Era su primera salida fuera de España luego de un largo tiempo bajo el tratamiento contra el cáncer. Lucía espléndida. Atendió varios compromisos, fue a cenar allí, vistió allá, almorzó acullá, y en todas partes no dejó de sonreír, con una sonrisa que era todo un canto. Nadie esperaba que cantara de otra manera. Fueron solo unos días, pero resultaron reconfortantes para su espíritu.

Ahora que todo terminó, que han acabado los días difíciles de la internación en un hospital, de las intensas medicaciones, queda recordar a una artista que cantó con el alma desnuda. Por eso fue feliz. Por ella España tuvo felicidad y su familia encontró felicidad en ella.

ROCIO 4

En la barrera de la plaza de toros, aplaude a su esposo, que volvió a Cartagena de Indias para participar en un festival taurino benéfico.

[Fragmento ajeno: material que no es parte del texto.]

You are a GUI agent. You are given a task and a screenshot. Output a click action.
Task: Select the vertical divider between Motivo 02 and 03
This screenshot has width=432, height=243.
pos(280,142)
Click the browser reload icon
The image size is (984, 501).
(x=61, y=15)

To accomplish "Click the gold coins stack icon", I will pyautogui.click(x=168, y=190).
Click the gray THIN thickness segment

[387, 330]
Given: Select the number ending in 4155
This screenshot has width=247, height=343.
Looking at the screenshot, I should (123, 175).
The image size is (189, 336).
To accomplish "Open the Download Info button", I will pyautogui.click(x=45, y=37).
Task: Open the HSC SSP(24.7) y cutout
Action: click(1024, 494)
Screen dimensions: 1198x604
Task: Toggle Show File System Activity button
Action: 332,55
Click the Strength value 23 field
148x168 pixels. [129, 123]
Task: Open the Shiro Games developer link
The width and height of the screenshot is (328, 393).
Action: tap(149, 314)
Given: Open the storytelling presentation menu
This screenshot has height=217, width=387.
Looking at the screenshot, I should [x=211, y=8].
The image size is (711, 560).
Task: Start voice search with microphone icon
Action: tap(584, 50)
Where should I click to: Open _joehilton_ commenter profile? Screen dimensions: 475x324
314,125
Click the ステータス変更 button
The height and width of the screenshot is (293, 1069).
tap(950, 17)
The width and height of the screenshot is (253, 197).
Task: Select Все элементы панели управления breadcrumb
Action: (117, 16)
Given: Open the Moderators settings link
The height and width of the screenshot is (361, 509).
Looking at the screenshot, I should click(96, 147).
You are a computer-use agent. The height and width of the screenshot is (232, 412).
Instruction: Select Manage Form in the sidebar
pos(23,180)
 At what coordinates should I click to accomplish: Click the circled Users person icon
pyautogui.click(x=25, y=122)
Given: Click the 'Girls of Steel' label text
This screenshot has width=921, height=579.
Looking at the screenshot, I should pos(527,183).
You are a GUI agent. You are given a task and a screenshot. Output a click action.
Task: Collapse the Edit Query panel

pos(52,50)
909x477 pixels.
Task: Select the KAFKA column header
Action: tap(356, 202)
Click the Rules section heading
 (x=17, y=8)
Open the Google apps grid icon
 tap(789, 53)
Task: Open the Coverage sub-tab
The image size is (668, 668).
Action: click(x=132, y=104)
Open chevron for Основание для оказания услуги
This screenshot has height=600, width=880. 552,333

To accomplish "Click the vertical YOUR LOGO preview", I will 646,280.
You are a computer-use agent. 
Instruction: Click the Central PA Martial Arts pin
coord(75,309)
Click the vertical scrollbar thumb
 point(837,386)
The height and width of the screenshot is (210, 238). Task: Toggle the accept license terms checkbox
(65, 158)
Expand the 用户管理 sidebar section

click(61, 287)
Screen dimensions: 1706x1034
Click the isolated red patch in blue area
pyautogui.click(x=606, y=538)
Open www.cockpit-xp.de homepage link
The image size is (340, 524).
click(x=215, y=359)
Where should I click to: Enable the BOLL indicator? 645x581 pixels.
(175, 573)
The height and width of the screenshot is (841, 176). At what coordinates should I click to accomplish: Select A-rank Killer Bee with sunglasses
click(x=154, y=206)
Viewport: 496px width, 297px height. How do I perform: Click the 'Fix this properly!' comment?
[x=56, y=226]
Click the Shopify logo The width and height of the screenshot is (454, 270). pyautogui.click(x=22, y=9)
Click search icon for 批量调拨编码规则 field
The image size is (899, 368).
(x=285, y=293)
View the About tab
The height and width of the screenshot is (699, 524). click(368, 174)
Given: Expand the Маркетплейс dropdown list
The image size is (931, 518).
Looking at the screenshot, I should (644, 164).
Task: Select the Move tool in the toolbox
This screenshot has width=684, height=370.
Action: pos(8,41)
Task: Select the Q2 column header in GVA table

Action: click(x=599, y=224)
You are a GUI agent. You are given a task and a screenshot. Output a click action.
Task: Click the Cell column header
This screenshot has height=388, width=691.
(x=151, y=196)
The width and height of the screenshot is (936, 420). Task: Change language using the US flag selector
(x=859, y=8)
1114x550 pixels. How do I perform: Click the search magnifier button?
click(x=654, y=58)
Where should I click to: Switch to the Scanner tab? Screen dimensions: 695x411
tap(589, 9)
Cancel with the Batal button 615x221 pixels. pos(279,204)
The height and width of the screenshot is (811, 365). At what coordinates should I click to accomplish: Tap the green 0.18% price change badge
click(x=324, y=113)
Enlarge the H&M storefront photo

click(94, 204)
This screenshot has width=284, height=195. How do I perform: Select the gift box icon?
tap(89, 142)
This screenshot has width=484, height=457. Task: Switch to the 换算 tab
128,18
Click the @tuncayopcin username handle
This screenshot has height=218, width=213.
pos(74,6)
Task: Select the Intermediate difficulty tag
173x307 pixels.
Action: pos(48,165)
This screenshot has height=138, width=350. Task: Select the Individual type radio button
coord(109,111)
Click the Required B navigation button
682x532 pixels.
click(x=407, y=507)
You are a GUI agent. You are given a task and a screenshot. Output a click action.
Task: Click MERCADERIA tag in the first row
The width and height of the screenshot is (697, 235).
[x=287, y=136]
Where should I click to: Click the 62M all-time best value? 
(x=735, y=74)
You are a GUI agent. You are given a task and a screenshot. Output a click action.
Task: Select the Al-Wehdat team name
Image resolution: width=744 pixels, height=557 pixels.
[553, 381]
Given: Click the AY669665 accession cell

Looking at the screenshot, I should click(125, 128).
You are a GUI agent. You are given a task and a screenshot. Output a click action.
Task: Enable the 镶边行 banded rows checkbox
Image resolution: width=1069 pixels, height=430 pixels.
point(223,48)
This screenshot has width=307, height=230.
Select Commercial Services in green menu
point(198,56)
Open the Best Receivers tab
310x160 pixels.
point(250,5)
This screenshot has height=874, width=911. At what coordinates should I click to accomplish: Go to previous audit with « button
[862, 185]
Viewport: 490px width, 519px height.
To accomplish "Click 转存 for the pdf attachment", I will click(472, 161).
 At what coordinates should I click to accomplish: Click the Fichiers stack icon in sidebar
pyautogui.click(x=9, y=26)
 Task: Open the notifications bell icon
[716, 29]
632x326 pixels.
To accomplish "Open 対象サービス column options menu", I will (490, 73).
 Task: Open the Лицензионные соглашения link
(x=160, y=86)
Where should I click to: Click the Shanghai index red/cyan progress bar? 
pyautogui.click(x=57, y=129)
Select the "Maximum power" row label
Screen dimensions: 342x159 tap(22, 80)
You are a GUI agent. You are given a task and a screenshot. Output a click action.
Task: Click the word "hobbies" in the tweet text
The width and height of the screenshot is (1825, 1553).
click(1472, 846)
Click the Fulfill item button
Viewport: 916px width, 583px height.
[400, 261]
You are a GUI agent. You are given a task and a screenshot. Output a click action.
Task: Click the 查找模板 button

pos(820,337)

Rocío: seguirás cantando mientras aquí en el Caribe entonamos una cumbia para ti.

 

* María del Rocío Trinidad Mohedano Jurado (Rocío Jurado) nació en Chipiona, Cádiz, España, el 18 de septiembre de 1946 y murió en Madrid,  el 1º de junio de 2006.

* José Ortega Cano se encuentra en prisión por homicidio en accidente de tránsito. Tuvo dos hijos adoptados con Rocío: José Fernando y Gloria Camila. Recientemente tuvo un hijo, llamado José María, con su nueva compañera, Ana María Aldón.